▶ _WHAT YOU NEED TO DO_
Copy out the whole Q&A with David Campbell that follows, word for word.

ABDA Blog

Q & A with David Campbell

David Campbell

As Senior Designer at the Museum of Old and New Art (MONA) David Campbell is surrounded by inspiration. Before landing this coveted role he was a freelance designer for twelve years, working with numerous galleries and arts organisations including ACMI, Melbourne Fringe and Voiceworks magazine.

Did you mean to end up as a book designer? What was your trajectory?

I’ve always been really interested in art. I did a degree in fine art and studied art history and theory, but I quickly found the challenges of design much more satisfying. I started out working a lot with artists, and, as happens, art jobs lead to more art jobs. Designing for student media led to designing for artists and small galleries in the Citylights/Until Never studio, which led to ACMI, then Melbourne Fringe, then MONA.

▶ _GIVEN DATA_
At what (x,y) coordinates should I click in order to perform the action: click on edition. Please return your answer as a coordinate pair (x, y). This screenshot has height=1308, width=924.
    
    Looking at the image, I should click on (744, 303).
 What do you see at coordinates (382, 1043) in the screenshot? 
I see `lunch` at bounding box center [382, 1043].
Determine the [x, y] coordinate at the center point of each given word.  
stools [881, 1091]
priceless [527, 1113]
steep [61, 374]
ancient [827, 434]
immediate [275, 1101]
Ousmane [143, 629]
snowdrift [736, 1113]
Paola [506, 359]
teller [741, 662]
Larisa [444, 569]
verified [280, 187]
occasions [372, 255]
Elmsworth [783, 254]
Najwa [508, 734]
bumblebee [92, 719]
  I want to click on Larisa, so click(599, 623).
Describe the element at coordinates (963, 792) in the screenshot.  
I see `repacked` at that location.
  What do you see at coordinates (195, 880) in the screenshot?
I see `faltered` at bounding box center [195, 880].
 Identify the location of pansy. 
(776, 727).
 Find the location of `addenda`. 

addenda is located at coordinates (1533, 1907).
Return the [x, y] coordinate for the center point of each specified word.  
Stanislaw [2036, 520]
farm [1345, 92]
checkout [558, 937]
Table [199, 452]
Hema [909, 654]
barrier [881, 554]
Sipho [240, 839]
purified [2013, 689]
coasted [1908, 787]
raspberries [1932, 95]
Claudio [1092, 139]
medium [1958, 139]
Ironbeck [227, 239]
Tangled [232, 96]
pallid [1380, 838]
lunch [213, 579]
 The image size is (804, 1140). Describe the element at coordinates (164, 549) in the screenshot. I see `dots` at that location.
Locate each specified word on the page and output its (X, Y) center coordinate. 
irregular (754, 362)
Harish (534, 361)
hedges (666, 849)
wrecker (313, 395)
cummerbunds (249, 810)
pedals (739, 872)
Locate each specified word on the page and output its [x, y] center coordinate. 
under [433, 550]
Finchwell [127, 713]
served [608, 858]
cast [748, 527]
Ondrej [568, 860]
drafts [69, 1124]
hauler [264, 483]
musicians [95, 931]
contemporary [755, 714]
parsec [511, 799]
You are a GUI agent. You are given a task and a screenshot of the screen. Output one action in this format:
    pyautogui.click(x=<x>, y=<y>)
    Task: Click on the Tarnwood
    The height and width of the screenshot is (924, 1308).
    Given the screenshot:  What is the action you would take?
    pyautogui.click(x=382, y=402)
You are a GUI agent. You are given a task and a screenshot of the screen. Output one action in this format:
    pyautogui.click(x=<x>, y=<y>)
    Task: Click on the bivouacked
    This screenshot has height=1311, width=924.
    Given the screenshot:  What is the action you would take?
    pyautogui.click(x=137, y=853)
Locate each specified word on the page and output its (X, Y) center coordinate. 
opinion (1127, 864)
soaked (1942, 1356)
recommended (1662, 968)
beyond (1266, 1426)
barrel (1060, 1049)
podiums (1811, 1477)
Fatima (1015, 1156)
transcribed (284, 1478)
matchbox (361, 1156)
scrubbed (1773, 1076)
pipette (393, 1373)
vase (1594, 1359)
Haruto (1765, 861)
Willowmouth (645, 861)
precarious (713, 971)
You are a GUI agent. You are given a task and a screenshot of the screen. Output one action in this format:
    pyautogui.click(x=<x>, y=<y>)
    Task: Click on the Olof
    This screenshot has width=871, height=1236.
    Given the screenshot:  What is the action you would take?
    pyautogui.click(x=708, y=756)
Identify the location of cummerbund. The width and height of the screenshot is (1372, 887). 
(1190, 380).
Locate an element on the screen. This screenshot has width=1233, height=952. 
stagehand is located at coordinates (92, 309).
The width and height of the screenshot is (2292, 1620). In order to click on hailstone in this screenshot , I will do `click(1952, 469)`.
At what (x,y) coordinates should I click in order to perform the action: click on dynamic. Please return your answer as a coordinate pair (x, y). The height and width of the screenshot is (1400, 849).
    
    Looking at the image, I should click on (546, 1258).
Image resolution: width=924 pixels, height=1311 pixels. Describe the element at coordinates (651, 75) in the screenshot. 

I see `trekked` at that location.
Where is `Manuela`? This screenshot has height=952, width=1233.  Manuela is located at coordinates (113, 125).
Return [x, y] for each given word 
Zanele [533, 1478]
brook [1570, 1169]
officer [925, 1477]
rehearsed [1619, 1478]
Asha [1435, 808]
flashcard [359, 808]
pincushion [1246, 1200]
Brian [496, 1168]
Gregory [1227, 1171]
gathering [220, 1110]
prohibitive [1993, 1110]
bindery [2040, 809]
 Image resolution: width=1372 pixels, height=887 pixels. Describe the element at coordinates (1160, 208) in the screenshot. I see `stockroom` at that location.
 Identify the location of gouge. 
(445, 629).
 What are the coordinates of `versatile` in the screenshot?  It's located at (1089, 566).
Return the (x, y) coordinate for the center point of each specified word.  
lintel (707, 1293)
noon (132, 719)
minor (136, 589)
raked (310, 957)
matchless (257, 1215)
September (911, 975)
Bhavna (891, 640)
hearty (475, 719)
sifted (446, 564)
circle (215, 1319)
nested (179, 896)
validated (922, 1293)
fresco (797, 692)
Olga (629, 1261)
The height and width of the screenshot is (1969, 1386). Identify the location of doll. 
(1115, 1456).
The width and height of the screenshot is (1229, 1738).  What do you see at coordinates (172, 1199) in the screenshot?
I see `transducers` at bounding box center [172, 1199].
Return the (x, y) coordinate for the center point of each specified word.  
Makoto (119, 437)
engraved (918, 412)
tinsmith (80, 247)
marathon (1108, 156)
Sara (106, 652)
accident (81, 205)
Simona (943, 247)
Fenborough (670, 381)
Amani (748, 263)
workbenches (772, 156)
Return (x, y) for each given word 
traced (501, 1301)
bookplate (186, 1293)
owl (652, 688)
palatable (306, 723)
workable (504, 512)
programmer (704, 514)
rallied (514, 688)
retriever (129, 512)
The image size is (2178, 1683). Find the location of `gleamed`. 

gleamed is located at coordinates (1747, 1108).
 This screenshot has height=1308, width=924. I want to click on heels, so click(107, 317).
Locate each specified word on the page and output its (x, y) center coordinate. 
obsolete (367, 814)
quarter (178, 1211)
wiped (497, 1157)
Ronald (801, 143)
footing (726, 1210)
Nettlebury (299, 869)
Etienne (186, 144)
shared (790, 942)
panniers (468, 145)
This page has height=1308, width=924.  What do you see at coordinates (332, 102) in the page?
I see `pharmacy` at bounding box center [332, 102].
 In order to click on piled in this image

▶ _WRITTEN SOLUTION_
ABDA Blog

Q & A with David Campbell

David Campbell

As Senior Designer at the Museum of Old and New Art (MONA) David Campbell is surrounded by inspiration. Before landing this coveted role he was a freelance designer for twelve years, working with numerous galleries and arts organisations including ACMI, Melbourne Fringe and Voiceworks magazine.

Did you mean to end up as a book designer? What was your trajectory?

I’ve always been really interested in art. I did a degree in fine art and studied art history and theory, but I quickly found the challenges of design much more satisfying. I started out working a lot with artists, and, as happens, art jobs lead to more art jobs. Designing for student media led to designing for artists and small galleries in the Citylights/Until Never studio, which led to ACMI, then Melbourne Fringe, then MONA.